# TASK TO CARRY OUT:
For the entries below, the result should be an exact transcription of the lines from the one with "Image resolution: width=1400" up to and including the one with "Viewport: 1440px width, 840px height.", and only those.

[SUPPLIED DATA Boundary: Start]

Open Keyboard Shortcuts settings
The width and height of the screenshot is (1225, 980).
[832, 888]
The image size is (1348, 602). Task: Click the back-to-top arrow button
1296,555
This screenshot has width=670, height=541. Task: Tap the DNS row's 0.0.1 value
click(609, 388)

[SUPPLIED DATA Boundary: End]
[SUPPLIED DATA Boundary: Start]

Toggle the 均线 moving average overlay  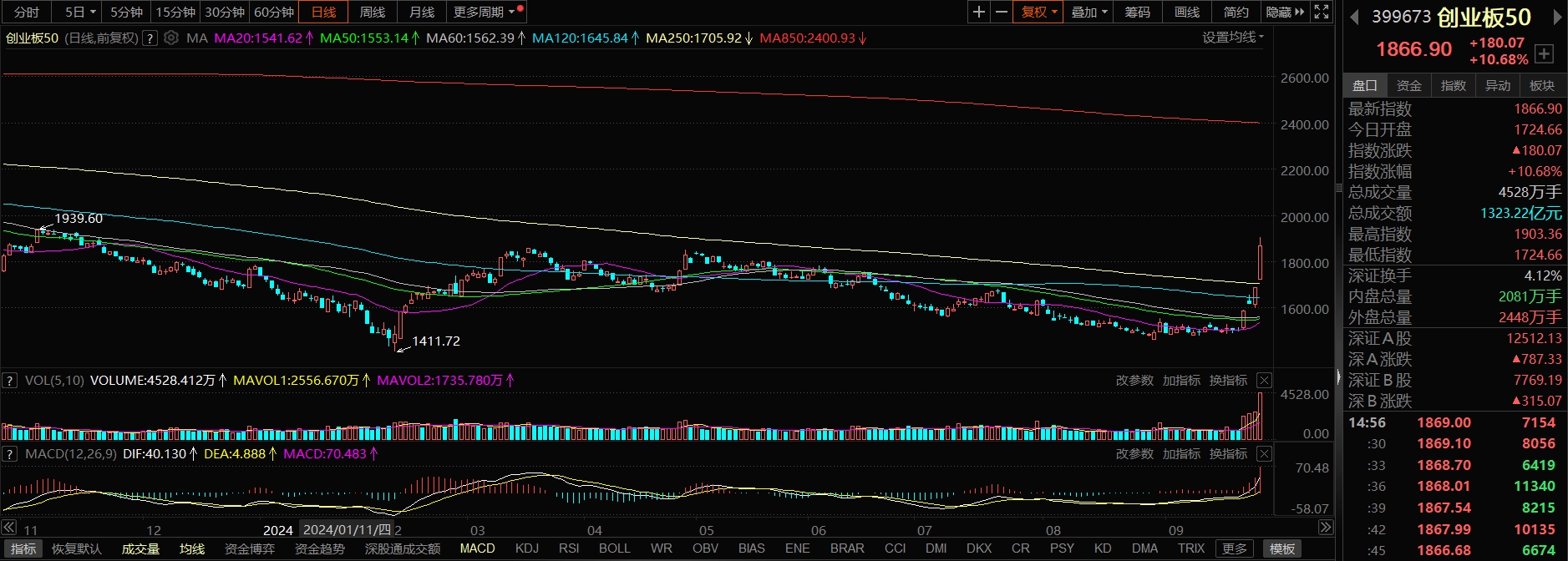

[SUPPLIED DATA Boundary: End]
[SUPPLIED DATA Boundary: Start]

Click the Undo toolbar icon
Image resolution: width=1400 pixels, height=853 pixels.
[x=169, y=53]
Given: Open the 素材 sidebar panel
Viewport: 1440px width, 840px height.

[SUPPLIED DATA Boundary: End]

# ANSWER FOR THE TASK:
Image resolution: width=1400 pixels, height=853 pixels.
[x=169, y=53]
Given: Open the 素材 sidebar panel
Viewport: 1440px width, 840px height.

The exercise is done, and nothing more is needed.